What you have to do:
Reproduce, without alteration, every line of the data; exclude the images.

Record extracts:
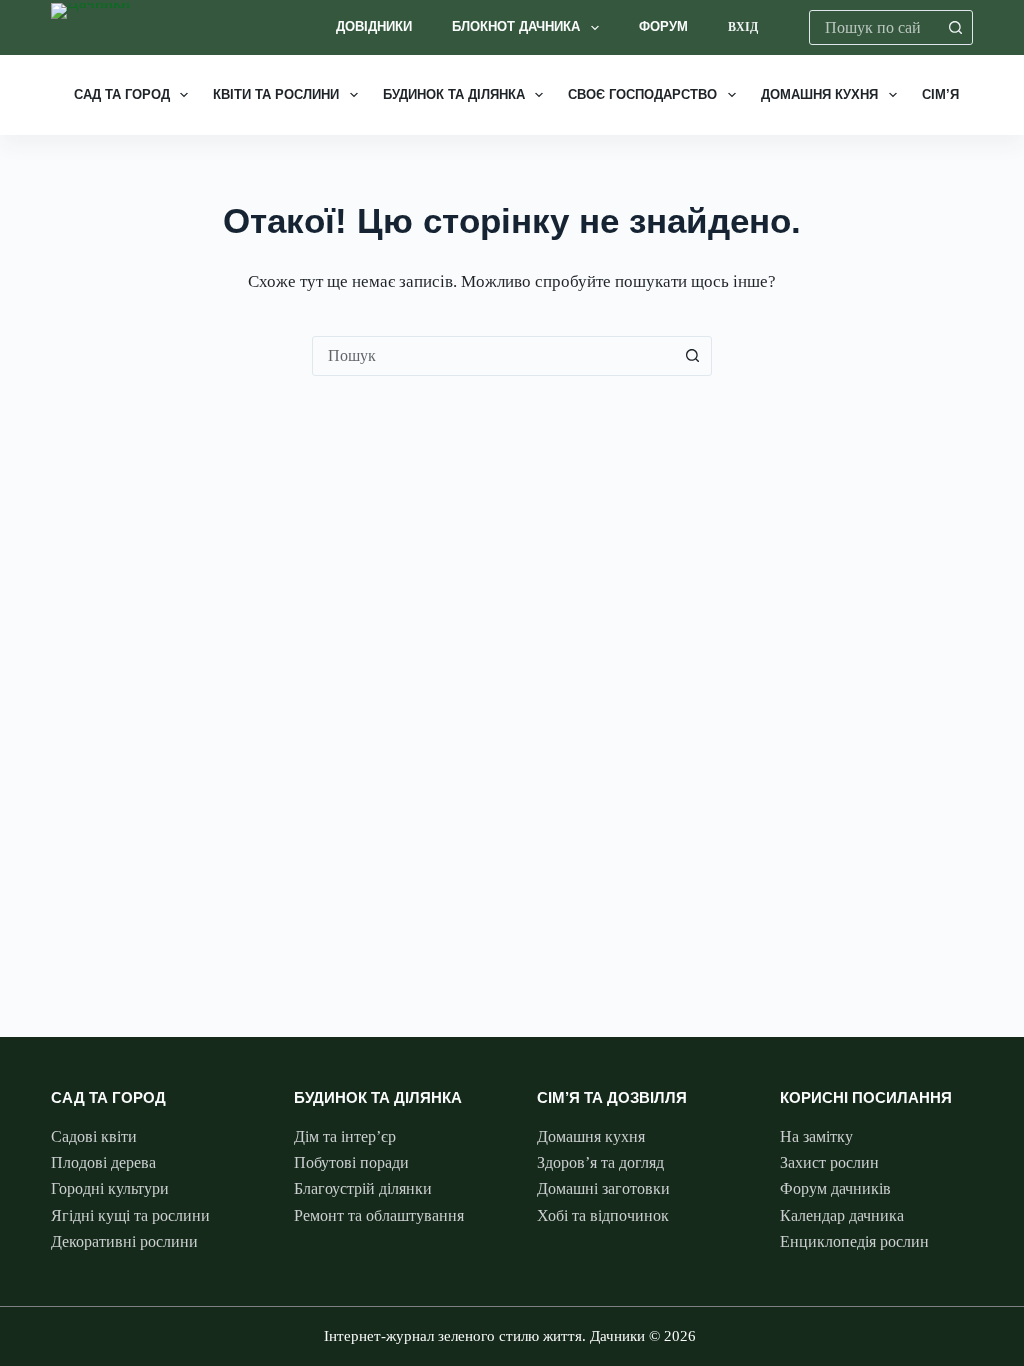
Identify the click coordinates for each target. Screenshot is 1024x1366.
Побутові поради (351, 1162)
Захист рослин (829, 1162)
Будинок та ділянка (454, 94)
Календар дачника (842, 1215)
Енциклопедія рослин (854, 1241)
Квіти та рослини (276, 94)
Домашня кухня (819, 94)
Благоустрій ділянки (363, 1188)
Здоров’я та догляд (600, 1162)
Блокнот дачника (516, 26)
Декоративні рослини (124, 1241)
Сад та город (122, 94)
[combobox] (874, 27)
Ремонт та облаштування (379, 1215)
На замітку (816, 1136)
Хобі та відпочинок (603, 1215)
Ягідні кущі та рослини (130, 1215)
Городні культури (110, 1188)
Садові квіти (94, 1136)
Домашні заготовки (603, 1188)
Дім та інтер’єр (345, 1136)
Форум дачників (835, 1188)
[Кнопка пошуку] (955, 27)
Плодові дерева (103, 1162)
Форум (663, 26)
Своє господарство (642, 94)
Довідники (374, 26)
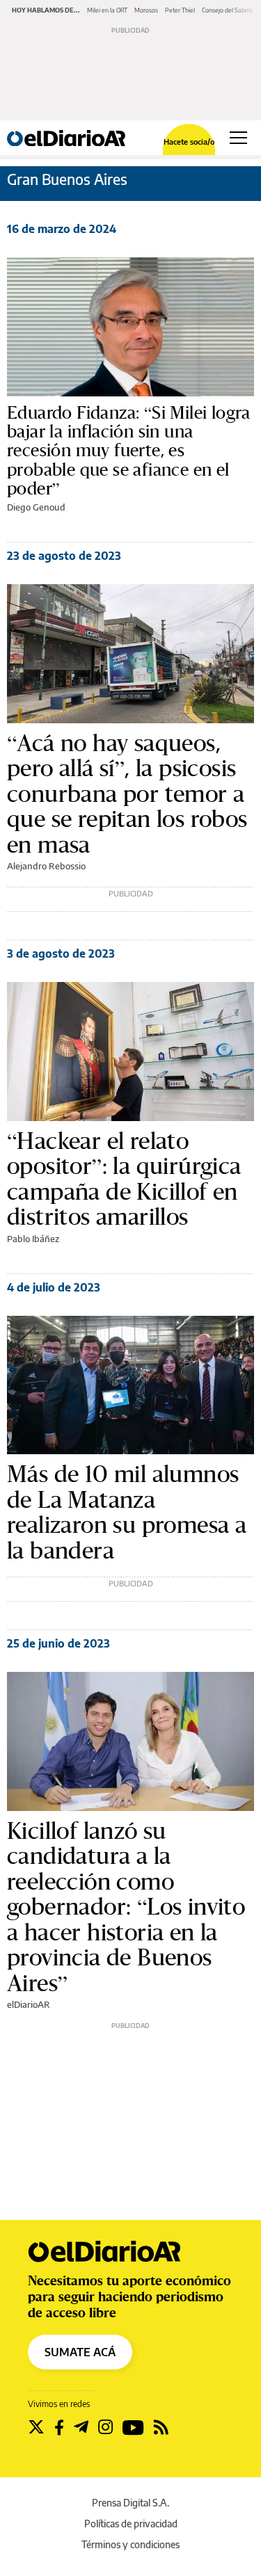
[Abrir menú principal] (238, 137)
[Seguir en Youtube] (133, 2427)
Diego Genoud (36, 507)
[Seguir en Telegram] (81, 2427)
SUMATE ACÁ (80, 2352)
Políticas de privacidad (130, 2523)
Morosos (146, 10)
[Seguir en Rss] (161, 2427)
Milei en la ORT (107, 10)
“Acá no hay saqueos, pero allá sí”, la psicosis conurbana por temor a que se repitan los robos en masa (127, 793)
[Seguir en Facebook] (59, 2427)
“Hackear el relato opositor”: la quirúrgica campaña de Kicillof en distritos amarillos (124, 1179)
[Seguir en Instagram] (105, 2427)
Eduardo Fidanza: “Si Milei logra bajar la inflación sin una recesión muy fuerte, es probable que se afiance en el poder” (129, 451)
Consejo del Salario (227, 10)
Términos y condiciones (130, 2544)
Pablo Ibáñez (33, 1238)
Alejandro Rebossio (46, 865)
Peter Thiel (180, 10)
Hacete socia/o (189, 141)
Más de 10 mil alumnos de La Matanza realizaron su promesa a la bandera (126, 1512)
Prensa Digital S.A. (130, 2503)
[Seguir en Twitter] (36, 2427)
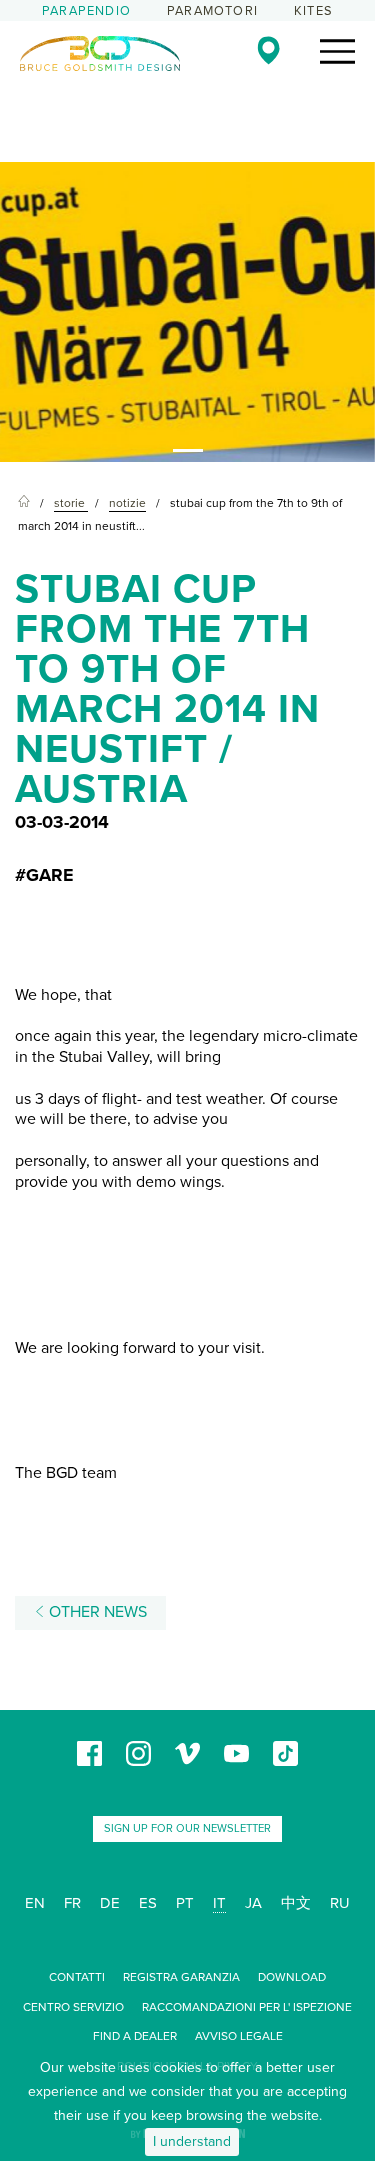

Task response:
Identify the click coordinates for each target. Screenshot is 1024x1366.
Побутові поради (351, 1162)
Захист рослин (829, 1162)
Будинок та ділянка (454, 94)
Календар дачника (842, 1215)
Енциклопедія рослин (854, 1241)
Квіти та рослини (276, 94)
Домашня кухня (819, 94)
Благоустрій ділянки (363, 1188)
Здоров’я та догляд (600, 1162)
Блокнот дачника (516, 26)
Декоративні рослини (124, 1241)
Сад та город (122, 94)
[combobox] (874, 27)
Ремонт та облаштування (379, 1215)
На замітку (816, 1136)
Хобі та відпочинок (603, 1215)
Ягідні кущі та рослини (130, 1215)
Городні культури (110, 1188)
Садові квіти (94, 1136)
Домашні заготовки (603, 1188)
Дім та інтер’єр (345, 1136)
Форум дачників (835, 1188)
[Кнопка пошуку] (955, 27)
Плодові дерева (103, 1162)
Форум (663, 26)
Своє господарство (642, 94)
Довідники (374, 26)
[Abrir menú principal] (238, 137)
[Seguir en Youtube] (133, 2427)
Diego Genoud (36, 507)
[Seguir en Telegram] (81, 2427)
SUMATE ACÁ (80, 2352)
Políticas de privacidad (130, 2523)
Morosos (146, 10)
[Seguir en Rss] (161, 2427)
Milei en la ORT (107, 10)
“Acá no hay saqueos, pero allá sí”, la psicosis conurbana por temor a que se repitan los robos en masa (127, 793)
[Seguir en Facebook] (59, 2427)
“Hackear el relato opositor”: la quirúrgica campaña de Kicillof en distritos amarillos (124, 1179)
[Seguir en Instagram] (105, 2427)
Eduardo Fidanza: “Si Milei logra bajar la inflación sin una recesión muy fuerte, es probable que se afiance en el poder” (129, 451)
Consejo del Salario (227, 10)
Términos y condiciones (130, 2544)
Pablo Ibáñez (33, 1238)
Alejandro Rebossio (46, 865)
Peter Thiel (180, 10)
Hacete socia/o (189, 141)
Más de 10 mil alumnos de La Matanza realizaron su promesa a la bandera (126, 1512)
Prensa Digital S.A. (130, 2503)
[Seguir en Twitter] (36, 2427)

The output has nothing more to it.